On Monday morning, in his remarks to the opening session of the Utah Senate, Senate President Wayne Niederhauser drew attention to the fact that in 2020 we will be celebrating the 150th anniversary of a woman first voting in Utah. Niederhauser pointed out this 1870 election was the first place a woman voted anywhere in the United States and territories in the modern era.
Quoting from Heber M. Wells, the first governor of Utah, Niederhauser confirmed the general feelings about the progressively engaged Utah women of the late 19th century: "Have women degenerated into low politicians, neglecting their homes and stifling the noblest emotions of womanhood? ... The plain facts are that in this State the influence of women in politics has been distinctly elevating. Experience has shown that women have voted their intelligent convictions. They understand the questions at issue and they vote conscientiously and fearlessly."

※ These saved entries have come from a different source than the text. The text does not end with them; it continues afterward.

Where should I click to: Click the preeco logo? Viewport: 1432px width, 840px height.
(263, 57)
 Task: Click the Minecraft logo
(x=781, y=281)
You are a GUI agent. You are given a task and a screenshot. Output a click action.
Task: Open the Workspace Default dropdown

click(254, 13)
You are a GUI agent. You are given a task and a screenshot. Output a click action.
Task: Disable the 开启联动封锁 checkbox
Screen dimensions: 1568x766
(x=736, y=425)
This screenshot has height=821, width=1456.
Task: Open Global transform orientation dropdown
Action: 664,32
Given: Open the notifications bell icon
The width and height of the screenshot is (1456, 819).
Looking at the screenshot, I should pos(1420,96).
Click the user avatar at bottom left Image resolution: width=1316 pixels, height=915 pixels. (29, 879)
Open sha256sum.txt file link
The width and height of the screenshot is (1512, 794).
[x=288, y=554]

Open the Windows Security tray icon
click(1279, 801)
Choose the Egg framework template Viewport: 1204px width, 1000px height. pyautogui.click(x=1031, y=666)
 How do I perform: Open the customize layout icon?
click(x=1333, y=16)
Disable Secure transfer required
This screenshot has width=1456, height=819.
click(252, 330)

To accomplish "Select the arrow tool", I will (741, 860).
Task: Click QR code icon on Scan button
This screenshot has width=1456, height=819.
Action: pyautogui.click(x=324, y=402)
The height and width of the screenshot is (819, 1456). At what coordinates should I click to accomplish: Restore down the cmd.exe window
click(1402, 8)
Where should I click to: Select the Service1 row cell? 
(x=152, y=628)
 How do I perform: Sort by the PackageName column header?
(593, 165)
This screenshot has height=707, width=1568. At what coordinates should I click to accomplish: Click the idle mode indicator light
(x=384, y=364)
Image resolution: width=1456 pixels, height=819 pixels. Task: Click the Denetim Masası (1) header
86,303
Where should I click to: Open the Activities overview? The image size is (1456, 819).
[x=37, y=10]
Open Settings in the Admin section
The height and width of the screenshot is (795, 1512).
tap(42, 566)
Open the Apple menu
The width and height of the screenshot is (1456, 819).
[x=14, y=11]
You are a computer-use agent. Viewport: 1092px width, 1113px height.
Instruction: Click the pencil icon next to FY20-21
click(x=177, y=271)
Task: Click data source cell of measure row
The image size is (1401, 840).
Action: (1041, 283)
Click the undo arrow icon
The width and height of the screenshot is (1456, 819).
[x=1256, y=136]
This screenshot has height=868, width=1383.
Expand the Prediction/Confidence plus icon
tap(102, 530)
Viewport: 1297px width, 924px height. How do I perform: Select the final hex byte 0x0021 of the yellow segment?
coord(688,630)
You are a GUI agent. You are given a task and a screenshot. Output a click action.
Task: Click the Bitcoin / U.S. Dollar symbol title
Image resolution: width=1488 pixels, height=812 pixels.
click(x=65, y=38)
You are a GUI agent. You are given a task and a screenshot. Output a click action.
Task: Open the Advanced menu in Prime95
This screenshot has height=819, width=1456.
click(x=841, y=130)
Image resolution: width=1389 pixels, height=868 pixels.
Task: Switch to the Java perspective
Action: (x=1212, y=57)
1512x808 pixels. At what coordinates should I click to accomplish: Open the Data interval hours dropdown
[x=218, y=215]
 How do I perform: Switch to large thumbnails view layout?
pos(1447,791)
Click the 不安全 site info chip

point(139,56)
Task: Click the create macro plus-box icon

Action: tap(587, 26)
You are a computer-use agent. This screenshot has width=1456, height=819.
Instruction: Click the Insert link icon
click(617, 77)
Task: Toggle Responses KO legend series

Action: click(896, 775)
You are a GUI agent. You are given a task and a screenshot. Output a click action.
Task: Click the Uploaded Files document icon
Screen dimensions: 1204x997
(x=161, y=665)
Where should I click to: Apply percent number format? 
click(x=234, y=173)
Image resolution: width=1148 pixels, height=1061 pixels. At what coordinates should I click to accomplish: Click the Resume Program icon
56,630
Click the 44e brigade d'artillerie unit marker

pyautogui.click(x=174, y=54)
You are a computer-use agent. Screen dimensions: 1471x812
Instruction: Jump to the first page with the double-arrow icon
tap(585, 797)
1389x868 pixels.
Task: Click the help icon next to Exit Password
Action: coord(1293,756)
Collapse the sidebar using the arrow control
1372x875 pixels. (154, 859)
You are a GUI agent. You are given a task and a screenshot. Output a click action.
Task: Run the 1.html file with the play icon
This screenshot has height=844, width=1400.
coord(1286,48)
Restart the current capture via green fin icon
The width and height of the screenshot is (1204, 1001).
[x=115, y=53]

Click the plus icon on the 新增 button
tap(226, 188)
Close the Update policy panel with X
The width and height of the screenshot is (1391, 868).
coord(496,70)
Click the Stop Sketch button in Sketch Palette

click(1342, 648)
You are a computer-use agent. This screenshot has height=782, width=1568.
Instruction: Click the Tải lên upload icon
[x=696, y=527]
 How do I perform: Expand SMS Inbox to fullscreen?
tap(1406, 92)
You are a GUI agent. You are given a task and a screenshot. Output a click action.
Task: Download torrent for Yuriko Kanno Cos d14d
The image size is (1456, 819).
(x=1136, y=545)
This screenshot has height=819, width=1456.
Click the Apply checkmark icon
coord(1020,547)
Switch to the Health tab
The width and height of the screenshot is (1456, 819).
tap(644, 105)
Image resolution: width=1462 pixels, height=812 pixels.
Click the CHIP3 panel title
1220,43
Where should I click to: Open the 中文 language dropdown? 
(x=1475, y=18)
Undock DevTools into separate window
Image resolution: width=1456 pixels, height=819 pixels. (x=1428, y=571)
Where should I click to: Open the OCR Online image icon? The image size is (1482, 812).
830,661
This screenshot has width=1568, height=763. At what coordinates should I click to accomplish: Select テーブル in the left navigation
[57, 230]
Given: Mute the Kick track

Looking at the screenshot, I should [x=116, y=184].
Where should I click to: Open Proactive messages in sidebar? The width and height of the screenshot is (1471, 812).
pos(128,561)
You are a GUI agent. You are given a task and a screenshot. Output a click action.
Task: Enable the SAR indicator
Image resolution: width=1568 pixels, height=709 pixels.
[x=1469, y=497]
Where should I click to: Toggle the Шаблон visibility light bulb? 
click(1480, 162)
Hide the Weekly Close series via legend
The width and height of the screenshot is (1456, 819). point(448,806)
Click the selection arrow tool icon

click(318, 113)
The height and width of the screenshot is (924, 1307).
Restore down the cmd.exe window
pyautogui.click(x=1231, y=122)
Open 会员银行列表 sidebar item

Later on Monday, almost 10,000 women of Utah fulfilled Wells' description from more than a hundred years before as they gathered at the state Capitol. They acted on a grand tradition of Utah women advocating for their broader sisterhood. "As [the women of Utah] have long exercised the right to think and act for themselves," claimed the first issue of the Woman's Exponent newspaper in 1872, "so they now claim the right to speak for themselves through the potent medium of the types." Over its 42-year-history, nearly a third of the Woman's Exponent editorials spoke directly to issues of the moment, including equal pay for men and women and social reforms around domestic safety for women. Women today exercise one of the most "potent mediums" of our democracy by gathering in person in an age of virtual isolation.